:: Aim ::
Rewrite the lines below as a numbered list, skipping any blank lines and leaving the pictures out.

Lines from a data source:
——————————
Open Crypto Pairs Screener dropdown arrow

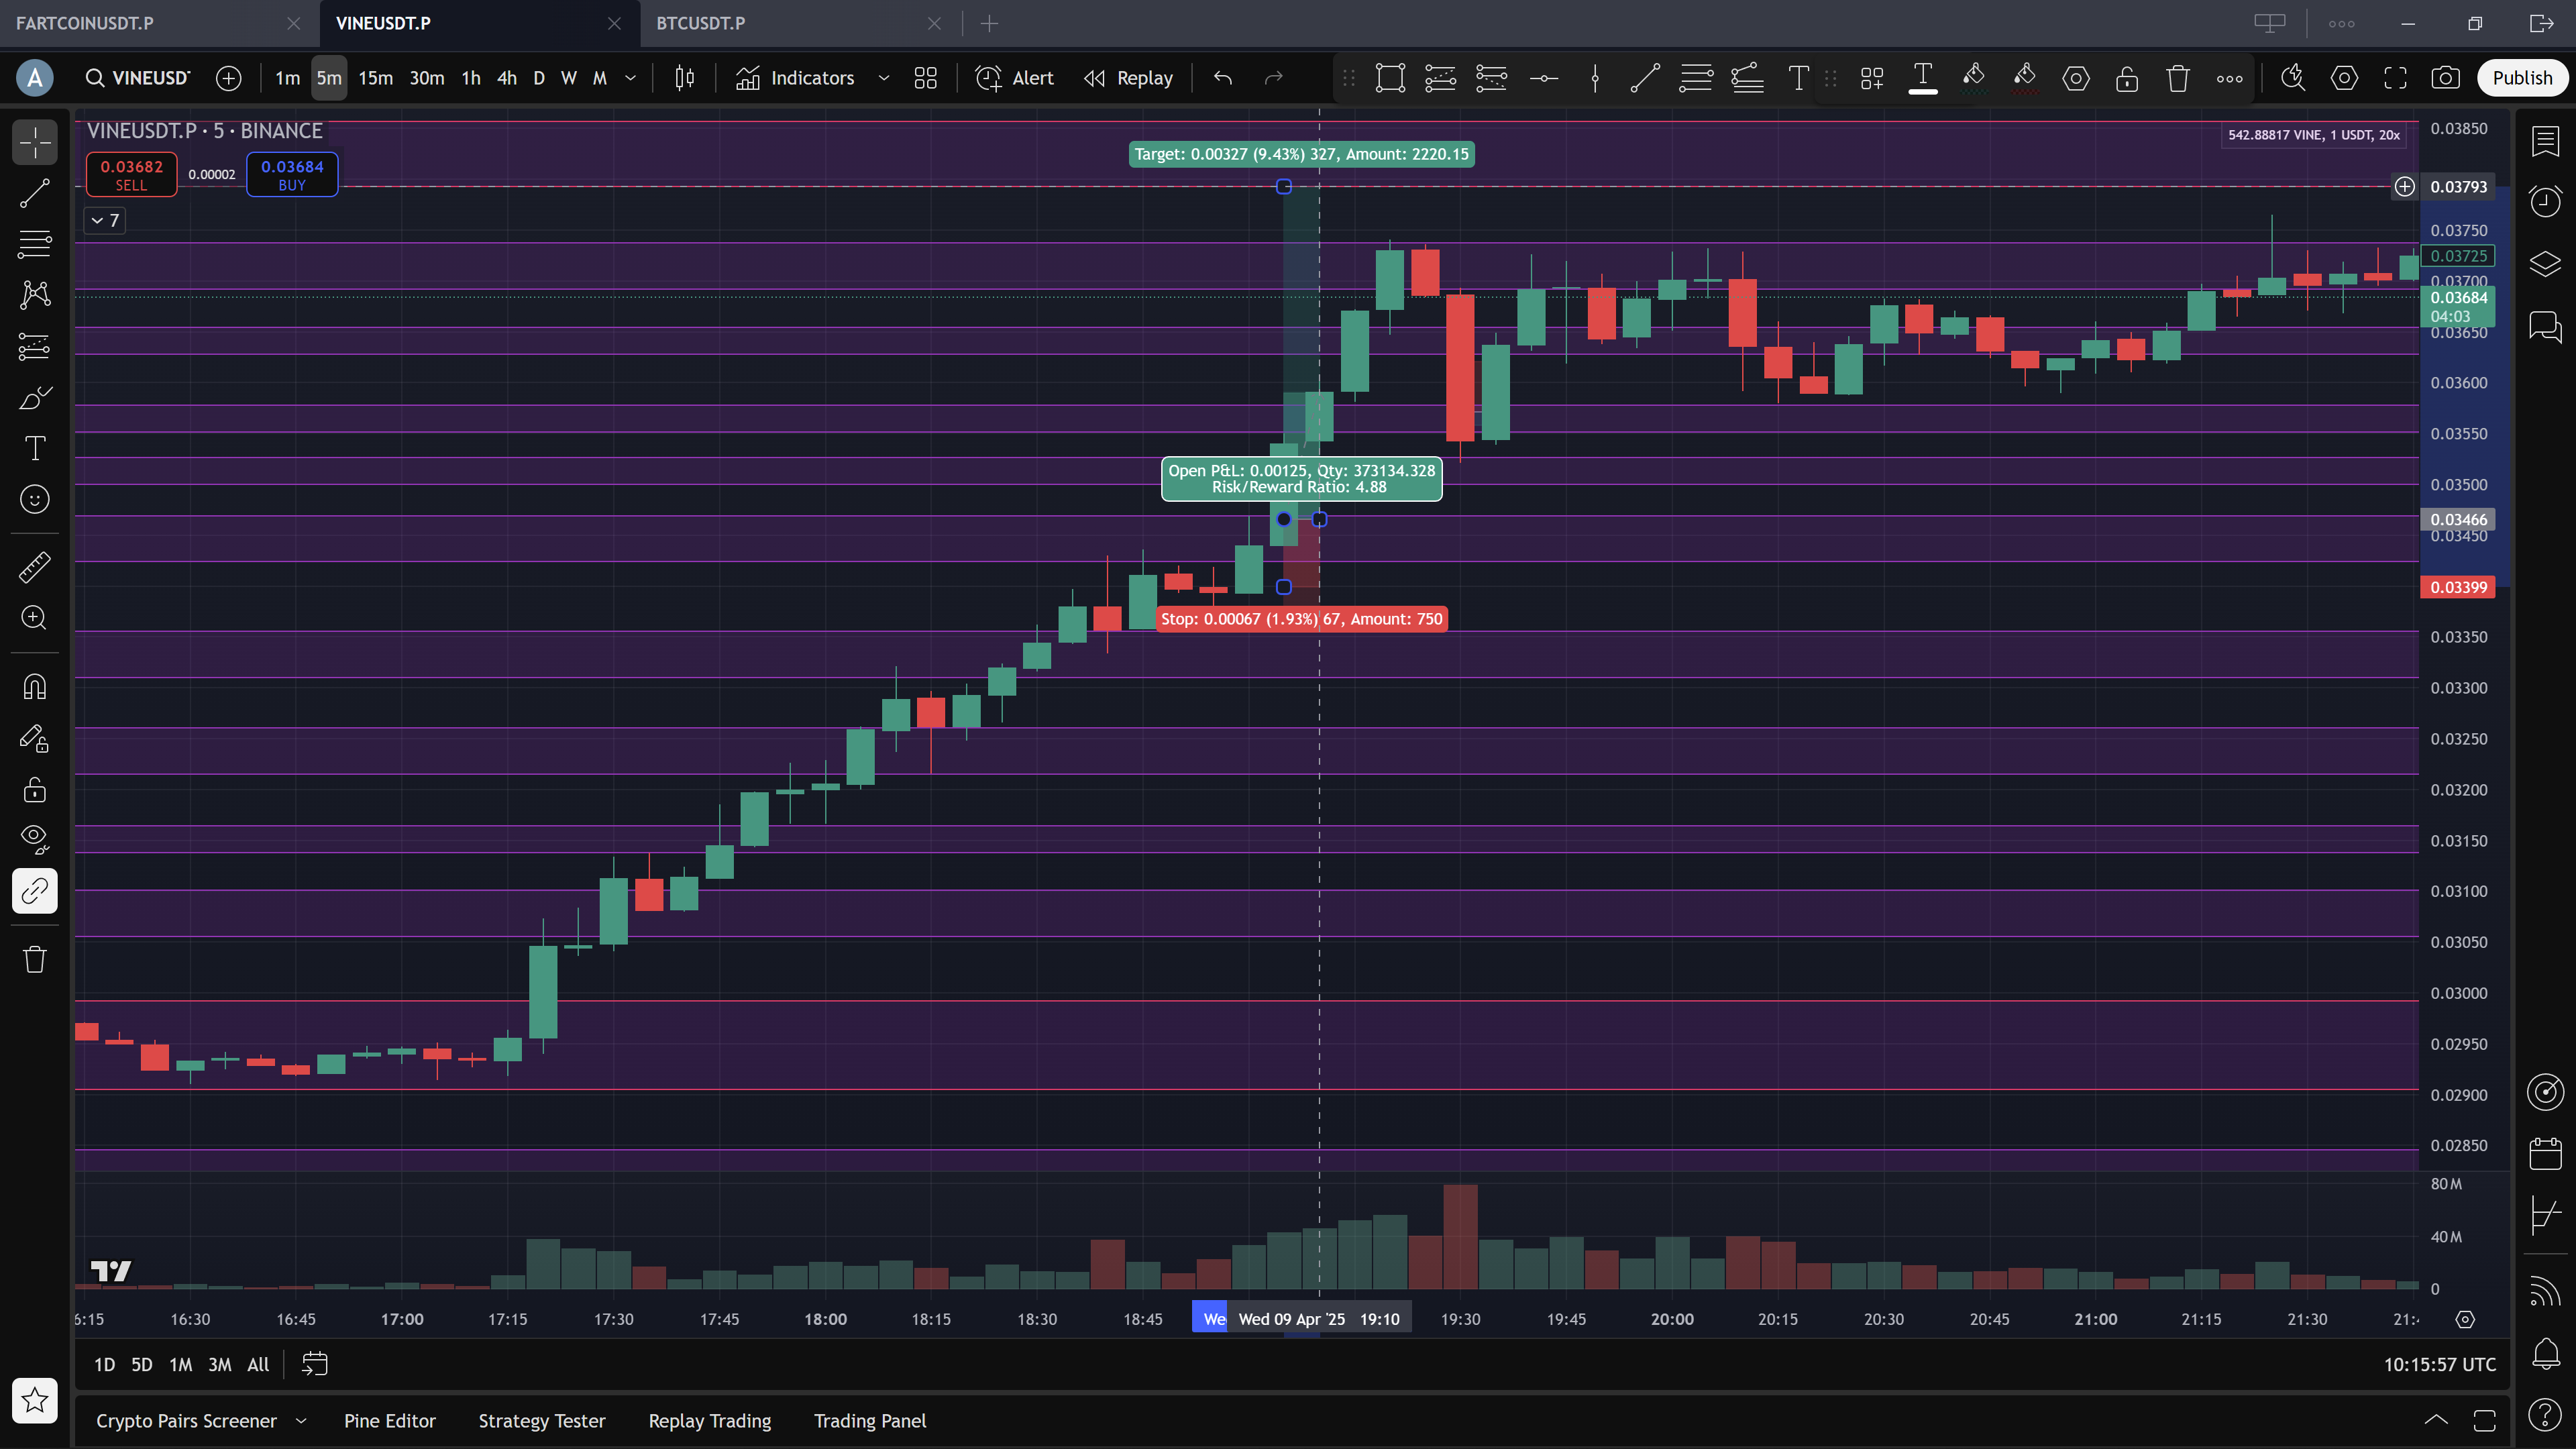coord(301,1421)
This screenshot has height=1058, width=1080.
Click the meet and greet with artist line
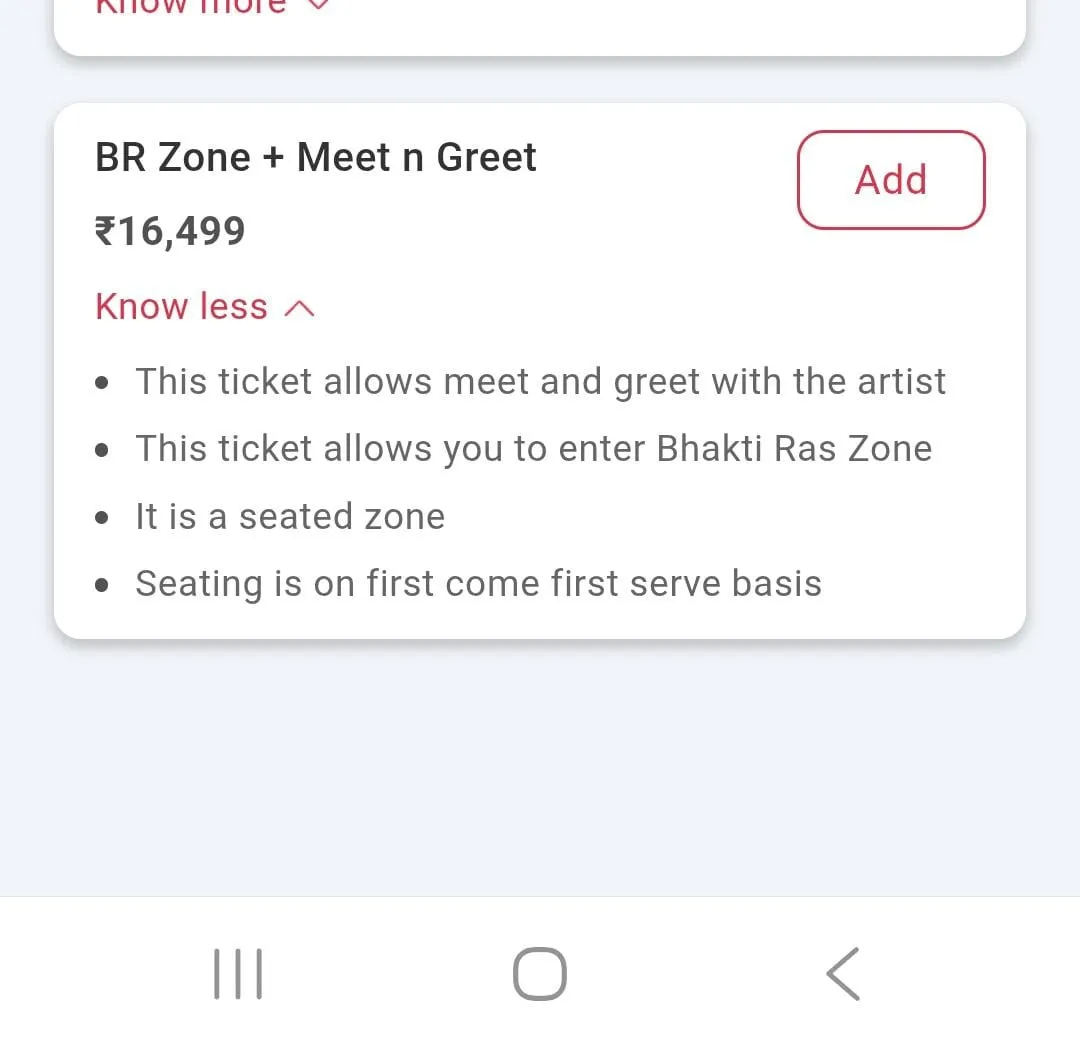[x=540, y=382]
——————————
:: Written solution ::
1. Open Crypto Pairs Screener dropdown arrow
2. coord(301,1421)
3. This screenshot has height=1058, width=1080.
4. Click the meet and greet with artist line
5. [x=540, y=382]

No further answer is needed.